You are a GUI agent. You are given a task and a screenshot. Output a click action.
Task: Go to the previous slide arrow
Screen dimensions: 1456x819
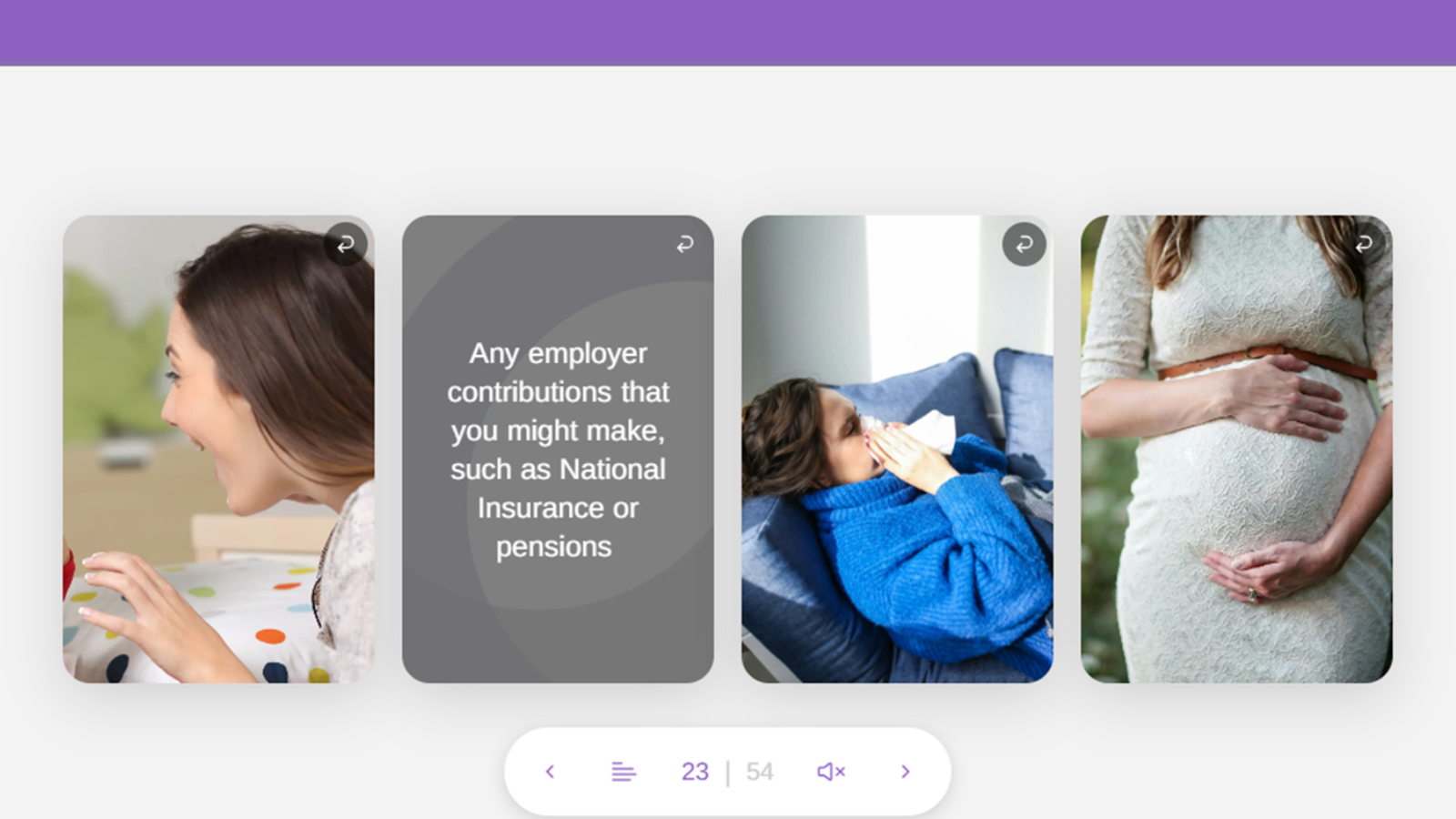[x=550, y=772]
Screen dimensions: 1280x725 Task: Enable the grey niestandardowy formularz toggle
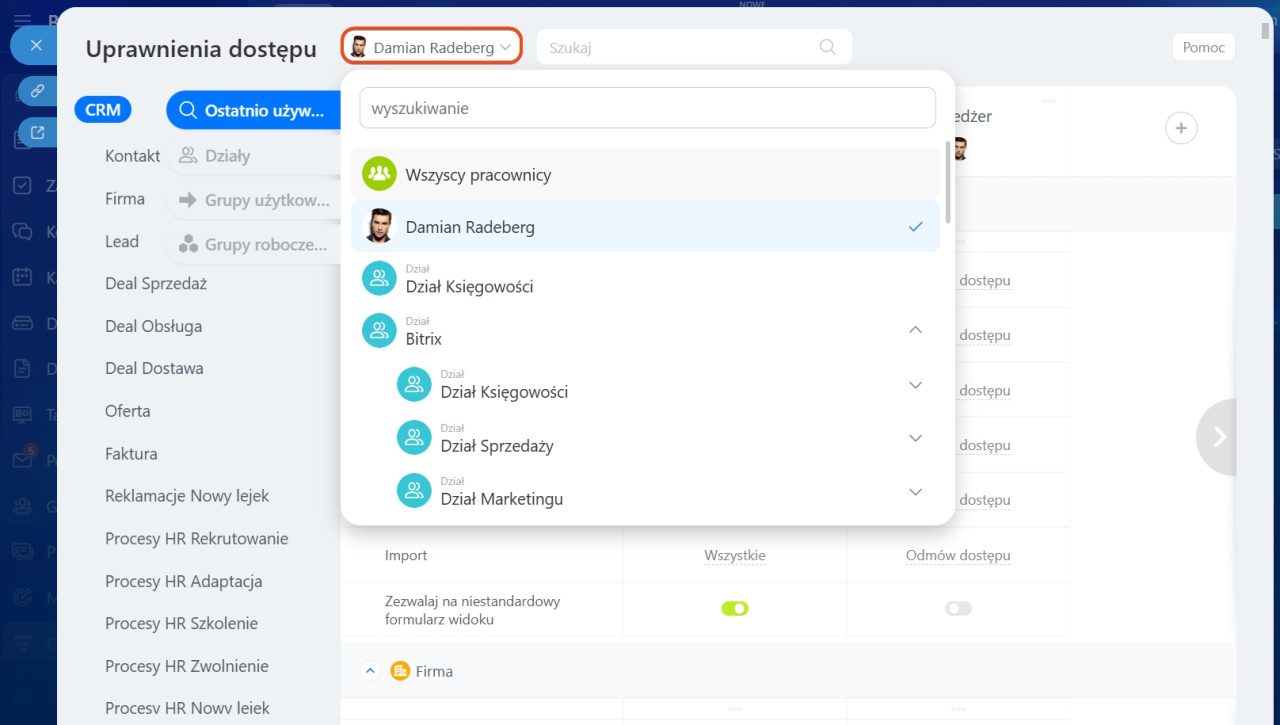click(958, 608)
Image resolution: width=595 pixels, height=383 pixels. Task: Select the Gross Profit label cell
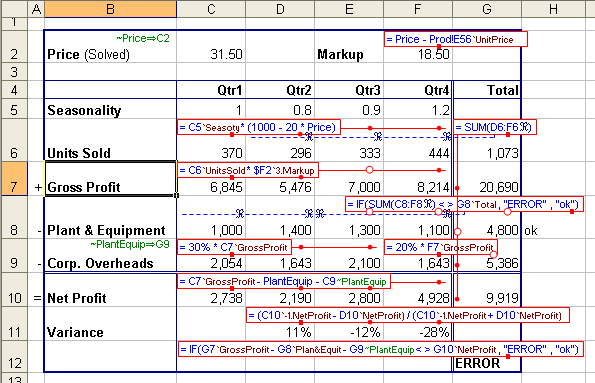(110, 178)
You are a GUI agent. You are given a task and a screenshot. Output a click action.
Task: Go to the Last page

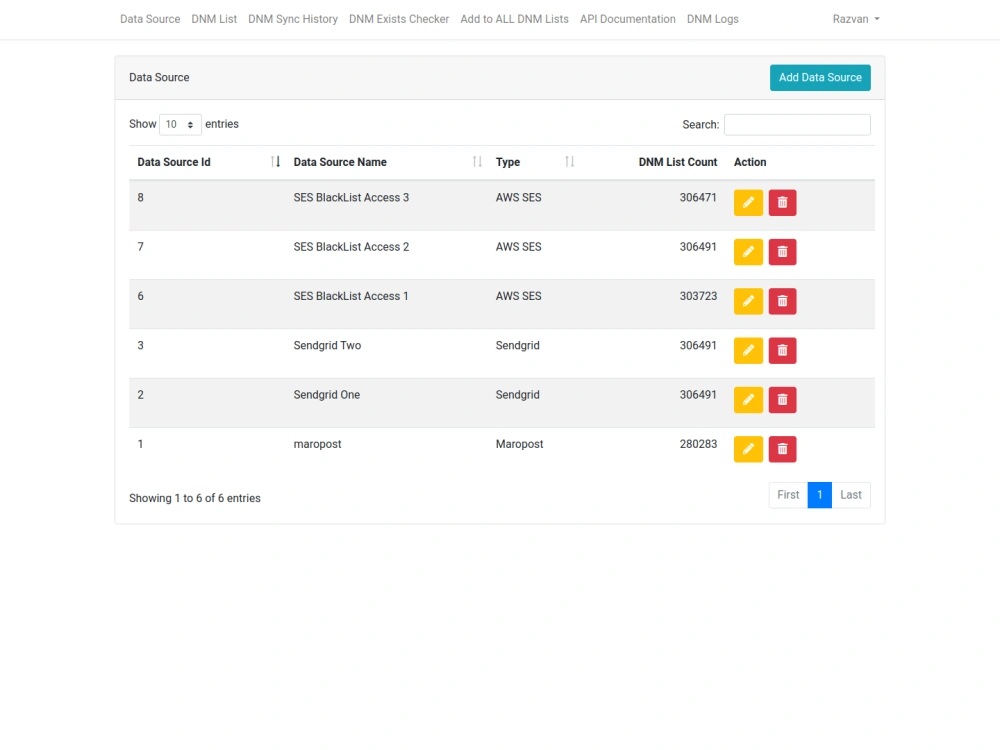click(x=850, y=495)
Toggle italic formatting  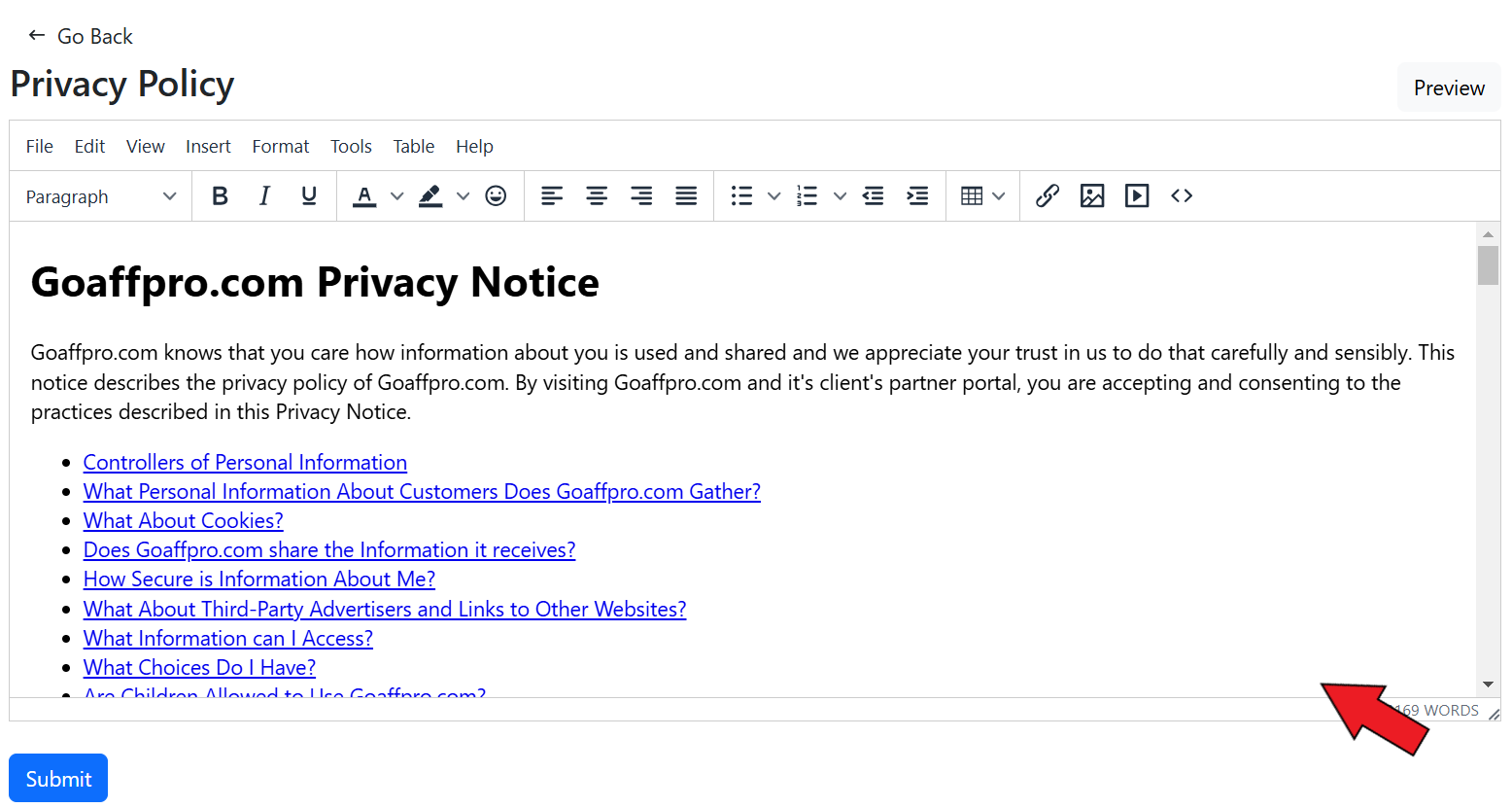click(x=264, y=196)
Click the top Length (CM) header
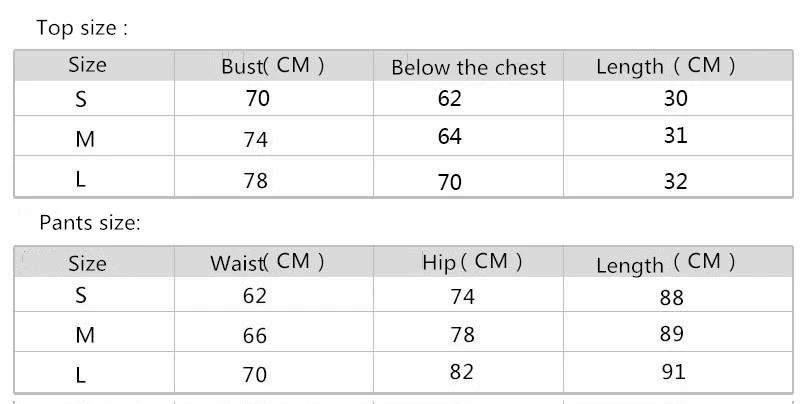 point(666,66)
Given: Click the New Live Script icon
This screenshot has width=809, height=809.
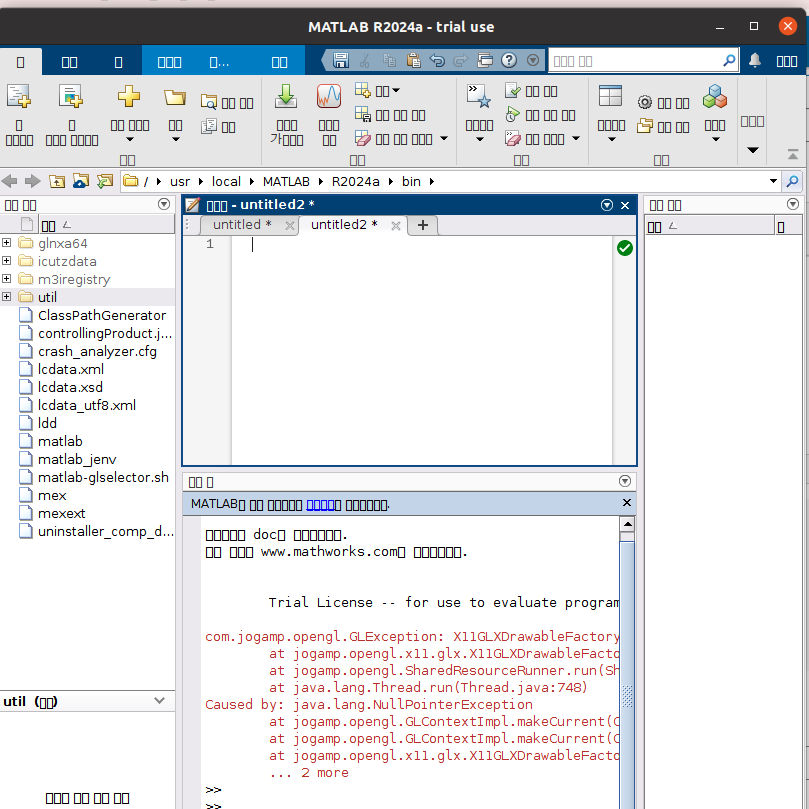Looking at the screenshot, I should pyautogui.click(x=70, y=97).
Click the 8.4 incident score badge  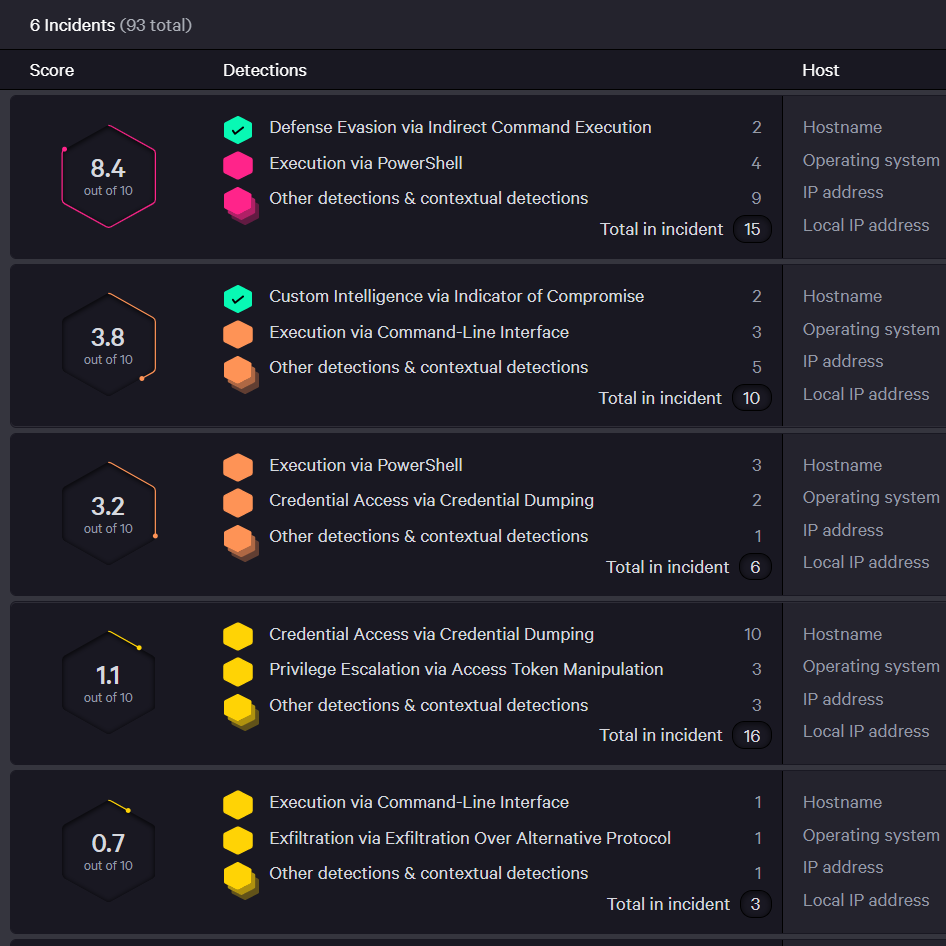(x=108, y=176)
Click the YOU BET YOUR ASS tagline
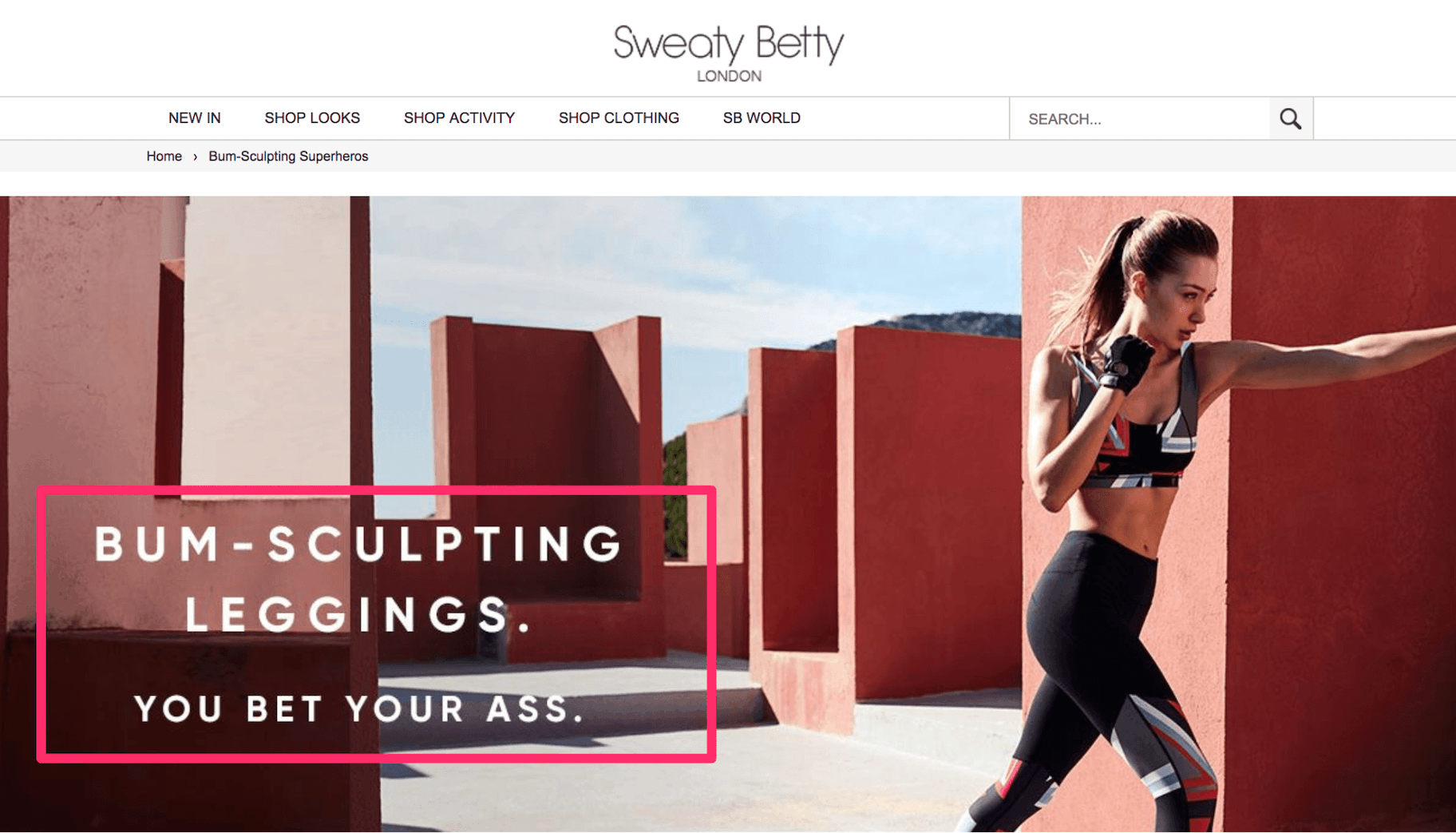This screenshot has height=833, width=1456. coord(360,709)
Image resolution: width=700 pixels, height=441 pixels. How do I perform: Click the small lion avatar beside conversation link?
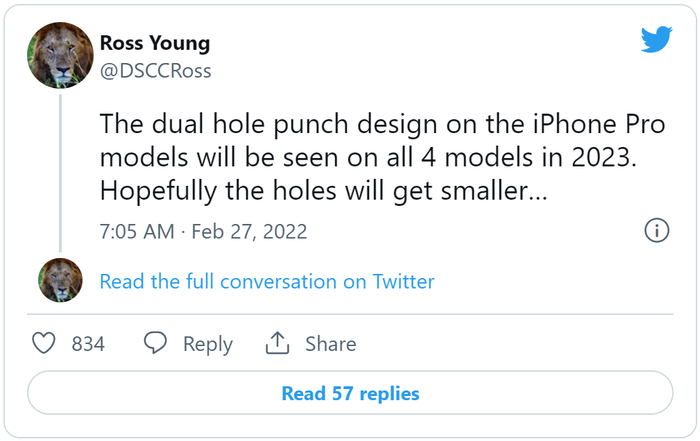(60, 281)
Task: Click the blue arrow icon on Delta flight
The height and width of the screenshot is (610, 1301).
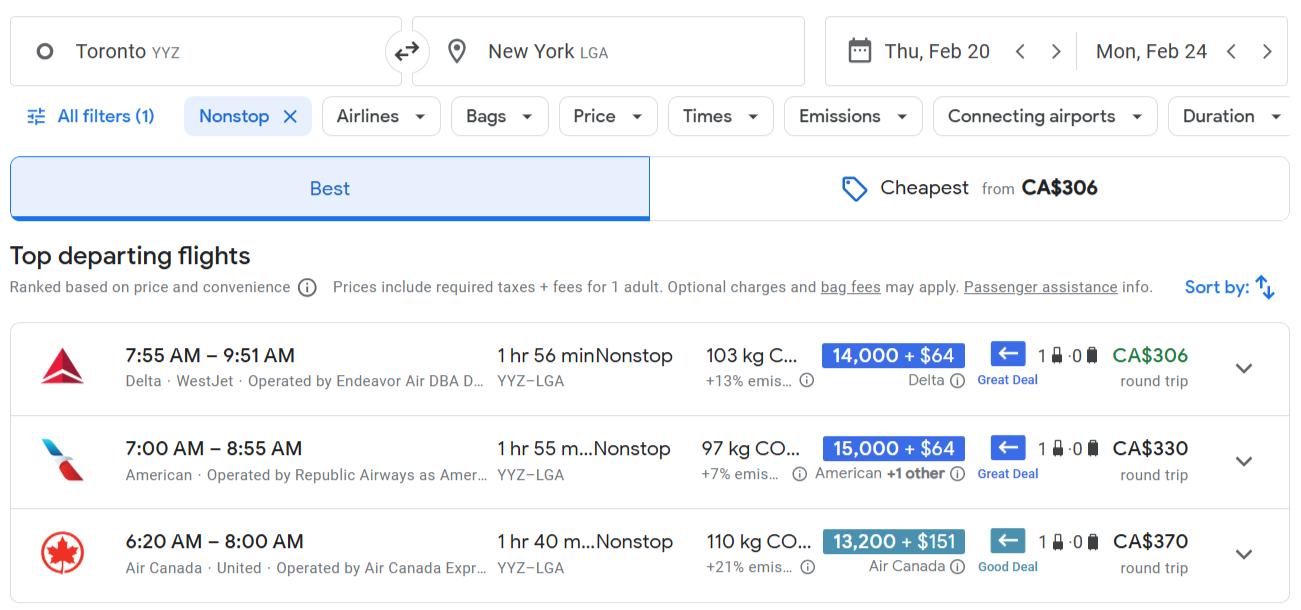Action: tap(1007, 354)
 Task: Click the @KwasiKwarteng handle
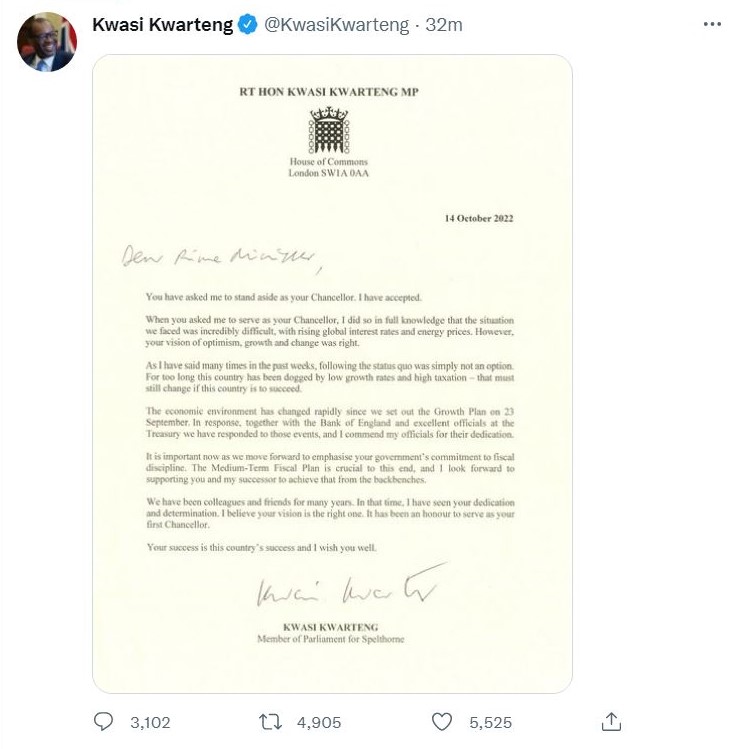click(x=336, y=26)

* * *

Go through the material and copy each line that contains "arrow".

Task: Go to the previous slide arrow
Task: Click the blue arrow icon on Delta flight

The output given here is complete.